IANAL but shouldn’t this be a requirement within the GDPR? As a data operator, an organisation has the obligation to disclose any loss/leak of data, so this should be enforced.
I'm wondering about this too. The GDPR requires a public notification. Why the hell is this coming from flippin' Google?! Why don't we have numbers on how many users were affected? Why isn't there a way to see if you're the one affected?
There was no Apple data breached. User endpoints were attacked, using various well crafted exploits against their software. This isn't a GDPR (privacy) issue, no company data was leaked, its end user data from their device. Apple tries to protect your data on their devices, but all software has bugs. Bad guys will try to exploit these bugs to reach their goals.
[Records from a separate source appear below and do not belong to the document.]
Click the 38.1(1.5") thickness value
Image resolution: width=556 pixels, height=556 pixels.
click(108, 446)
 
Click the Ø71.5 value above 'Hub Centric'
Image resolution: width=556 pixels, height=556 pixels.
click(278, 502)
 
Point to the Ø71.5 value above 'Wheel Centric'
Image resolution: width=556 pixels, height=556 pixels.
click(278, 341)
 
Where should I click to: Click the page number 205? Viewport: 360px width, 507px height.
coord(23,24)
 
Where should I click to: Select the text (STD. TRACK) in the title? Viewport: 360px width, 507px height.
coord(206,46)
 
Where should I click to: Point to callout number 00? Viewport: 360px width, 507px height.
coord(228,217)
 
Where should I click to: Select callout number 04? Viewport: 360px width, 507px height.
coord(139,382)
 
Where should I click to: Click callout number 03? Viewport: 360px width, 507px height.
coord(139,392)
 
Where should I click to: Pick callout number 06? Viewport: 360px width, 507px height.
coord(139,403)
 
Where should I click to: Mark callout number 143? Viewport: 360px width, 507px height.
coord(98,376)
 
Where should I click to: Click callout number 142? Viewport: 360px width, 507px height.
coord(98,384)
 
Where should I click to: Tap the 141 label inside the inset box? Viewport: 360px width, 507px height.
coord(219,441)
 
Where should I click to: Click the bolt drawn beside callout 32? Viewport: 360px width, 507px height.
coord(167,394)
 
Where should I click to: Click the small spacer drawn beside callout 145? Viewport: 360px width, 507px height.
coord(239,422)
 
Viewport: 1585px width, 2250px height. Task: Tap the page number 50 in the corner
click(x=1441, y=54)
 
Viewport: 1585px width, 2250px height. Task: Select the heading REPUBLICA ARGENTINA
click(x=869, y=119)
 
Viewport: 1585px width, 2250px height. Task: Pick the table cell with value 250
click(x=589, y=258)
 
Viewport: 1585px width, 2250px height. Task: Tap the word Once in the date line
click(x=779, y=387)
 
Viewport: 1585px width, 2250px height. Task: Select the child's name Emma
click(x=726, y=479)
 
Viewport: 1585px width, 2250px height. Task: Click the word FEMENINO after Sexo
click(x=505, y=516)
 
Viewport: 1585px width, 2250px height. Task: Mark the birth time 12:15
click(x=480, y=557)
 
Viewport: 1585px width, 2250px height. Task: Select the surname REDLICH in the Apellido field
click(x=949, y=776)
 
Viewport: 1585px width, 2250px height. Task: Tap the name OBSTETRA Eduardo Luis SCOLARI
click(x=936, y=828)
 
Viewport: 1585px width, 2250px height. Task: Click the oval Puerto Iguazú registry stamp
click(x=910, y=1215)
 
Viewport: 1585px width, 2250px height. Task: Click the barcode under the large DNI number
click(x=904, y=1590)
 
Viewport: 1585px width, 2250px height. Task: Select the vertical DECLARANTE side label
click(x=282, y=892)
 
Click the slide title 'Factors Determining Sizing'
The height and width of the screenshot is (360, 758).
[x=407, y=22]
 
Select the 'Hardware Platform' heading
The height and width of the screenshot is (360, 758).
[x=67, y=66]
Google does research into making it hard for attackers to compromise user devices. That is the purpose of PZ team. There are no numbers because nobody has these numbers except for the attacker. I am guessing Google has some ball park numbers based on search traffic or web analytics.
If you want to know if you were affected, you need to ask yourself if powerful adversary wants access to your data, possibly because of civil unrest occurring in their territory; and if you visit strange websites related to this. Only the adversary knows for sure, not Apple, Not Google.
The GDPR doesn’t care where the personal data is stored, I thought. It makes no distinction as far as I can tell between data stored on a web server and data stored on a device. You seem to be making a distinction. Is there a source you could reference?